I say, ‘This wasn’t a journalistic source, moron. This was someone helping you to help a criminal break into my house. You think that’s protected?’

‘It could be. You don’t know what else he told me.’

‘Crowley. You want me to ask them instead?’

He shrugs like a teenager in a sulk. ‘All right. Breslin.’

The little fucker. I should’ve punched him when I had the chance. ‘How’d you get it out of him?’

‘Oh, please. I didn’t put him on the rack. When he rang me about the Aislinn Murray case, he told me you had a terrible tendency to dither – I’m only quoting.’ Crowley holds up his hands and smirks at me. ‘He said you could take months to close the most blindingly obvious case. Normally that would be your problem, but this time Detective Breslin was stuck on the case with you, and he didn’t want his name associated with that nonsense. He needed pressure put on you to actually do your job – quoting again, Detective, only quoting! So I came up with a little bit of pressure.’

‘No better man,’ Steve says, to his phone. ‘We could hardly think straight, we were that pressurised. Amn’t I right, Conway?’

Crowley shoots him a suspicious look. ‘And then, when the man claiming to be your father rang me—’

I say, ‘That’s why you were falling over yourself to believe he was actually my da.

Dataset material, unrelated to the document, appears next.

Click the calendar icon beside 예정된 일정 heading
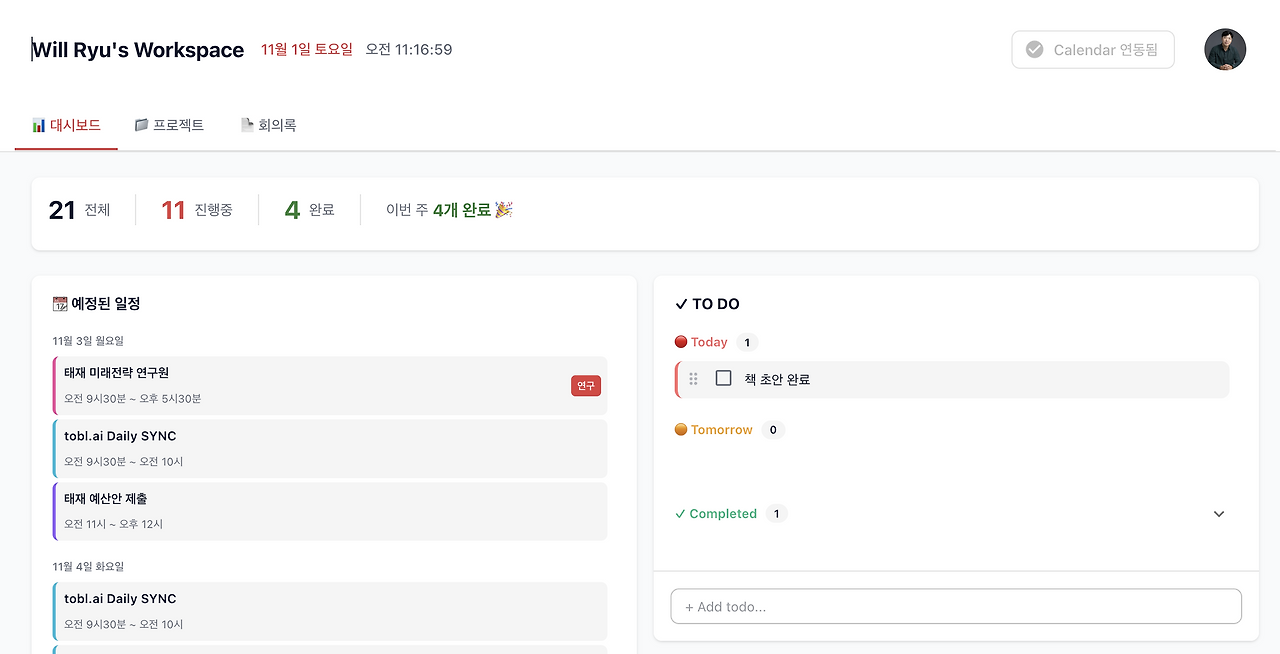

Here I thought it was just because the idea of shoving your greasy fingers into my private life gave you such a hard-on, you couldn’t think straight. But you were figuring, if this guy was legit, then siccing him on me would turn up the pressure another notch. And you’d get a pat on the head and a nice treat from your handler. Am I right?’

Crowley prisses up his mouth. ‘The tone you’re taking is inappropriate and it’s deliberately inflammatory. I’m under no obligation to—’

‘You can stick my tone up your hole. You rang Breslin and drooled down the phone to him about how you could fuck up my personal life till my head was so wrecked, I’d sign off on anything; all you needed was my home address. And he couldn’t wait to hand it over. Am I missing anything out?’

He has his arms folded and he’s refusing to look at me, to show me that my behaviour is unacceptable. ‘If you already know everything, why ask me?’

‘Oh, but I don’t know everything, not yet. Roche’s been siccing you on my cases, Breslin did it the once. Who else?’

He shakes his head. ‘That’s all.’

‘Crowley,’ I say, warning. ‘You don’t get to buy your way out of this by throwing me two names. Spill, or the deal’s off.’

Crowley does what’s meant to be wounded nobility, but comes out looking like indigestion. ‘I actually know when transparency is important, Detective Conway – and there are plenty of Guards who can’t say that. Other detectives do contact me – there actually are some who care about the public’s right to know – but not about your cases.’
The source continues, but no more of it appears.